Gerhard and I knocked on the door and the Brazilian girl opened it. We were, thereby, already in the kitchen. It wasn’t so much a galley kitchen as a single counter on the left with a sink, shelves, and a dorm-sized fridge which she was selling too. (In Germany you have to supply your own appliances in an apartment rental, right down to the ‘fridge.) On the right: the bathroom door. Straight ahead, the single room that comprised the rest of the apartment, cunningly furnished with the best Ikea space-saving furniture the Brazilian girl could afford. A couch that became a bed, a desk that was also a dining room table, shelves that could hold clothes or books. It looked like it would take eleventy seconds to clean the whole place.

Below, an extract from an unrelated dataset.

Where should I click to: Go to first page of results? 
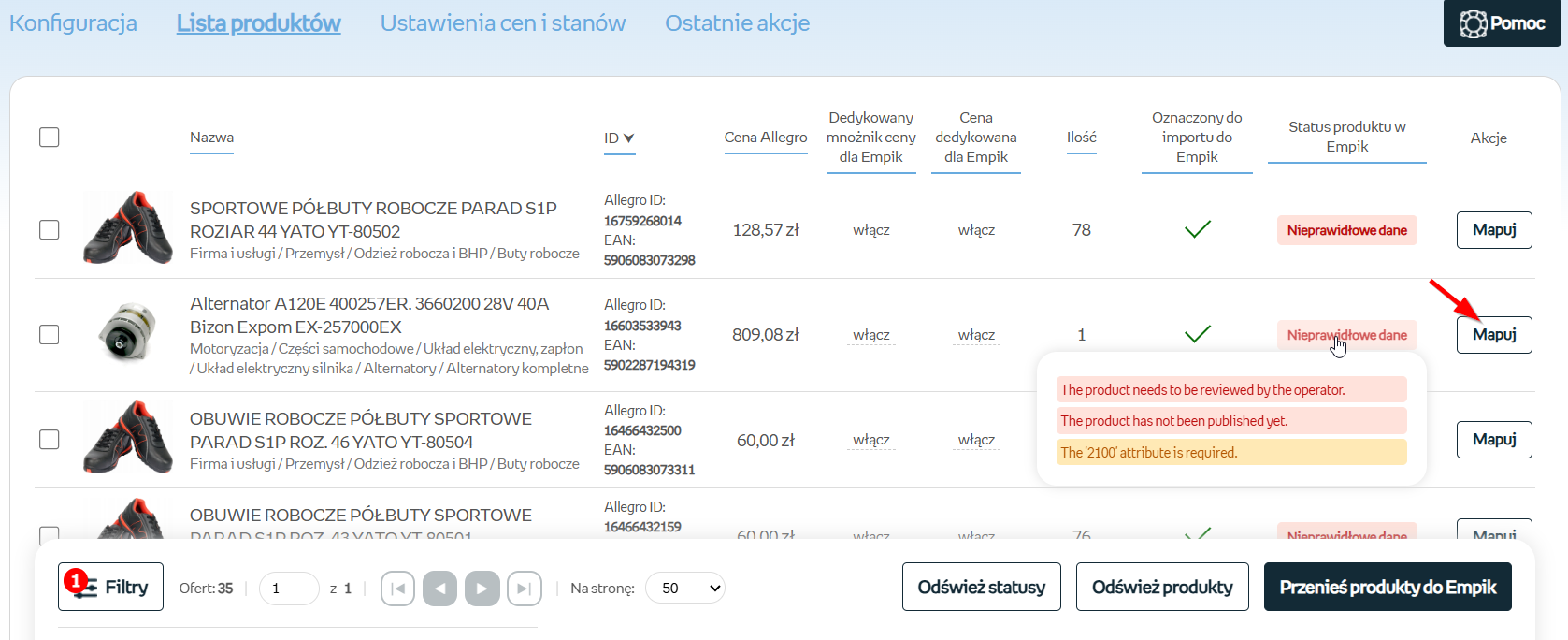pyautogui.click(x=397, y=589)
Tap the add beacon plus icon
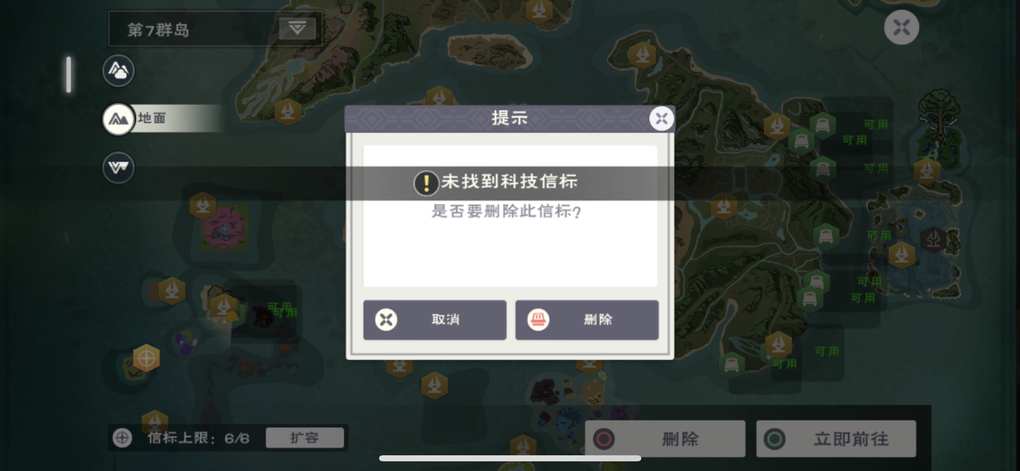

While Gerhard negotiated with her in German at a linguistic speed it would take me months to achieve myself, I glanced around. It wasn’t just that I would move into this girl’s old apartment. I’d be moving into her entire life, right down to the immersion blender and the egg whisk. I would be filling the immigrant-new-girl-shaped space that the Brazilian was vacating. I’d come to Germany with two pieces of luggage. I wanted everything she had.
Especially the achievement of living in Germany by myself for two years.
At some point in the discussion Gerhard looked at me and raised his eyebrows, indicating the whole space with a nod of his head. “Ja?”
“Ja,” I said, smiling at the Brazilian. Ja what did you say again?
The Bavarian landlady wasn’t happy, but she eventually agreed to our plan, with one iron-clad caveat. I had to empty the apartment down to the drywall when I moved, whenever that would be. I moved in with a blue suitcase and a green duffel bag.
My Haidhauser Straße apartment was the first place I ever lived by myself, and became home base – in the kid’s game sense of the word, a safe haven to rest – for all the exploration I did when I lived in Germany. I found a back way to walk to the office alongside green parks and chic restaurants and never took the streetcar. I met an American girl who was my lifeline when I just needed someone to understand an American pop culture reference. I joined forces with a group of Germans my age who immediately invited me to join their Stammtisch, their standing Sunday night get together at a pub nearby. I fell in love with a German guy who, even if he lived in a different city, was a rock of stability during my time there. I hosted a parade of visitors, grateful that the foldout couch was endlessly adaptable; sometimes the entire floor of the main room was covered in couch cushions to accommodate everyone who happened to be in town, especially during Oktoberfest.
And when, two years later, I felt the same yearning for home that the Brazilian girl had, I threw a going-away part so big that people came and left through the windows straight onto the sidewalk, sat not just at but on the dining room table, mingled in the bathroom because everywhere else was packed. The goody bag? Everyone had to take something from my apartment when they left to help me empty it out, right down to the mini-fridge. Someone is probably still using my immersion blender.
Taken by the tallest German I knew
So even if it was tiny, I was always proud of my Haidhausen studio. I started out with so little that I had to borrow someone else’s life for awhile. But I ended my time there with enough friends to violate the German fire code.
All these years later I have no idea what was on that party playlist, but I’m certain Redhead Kingpin would have made the cut.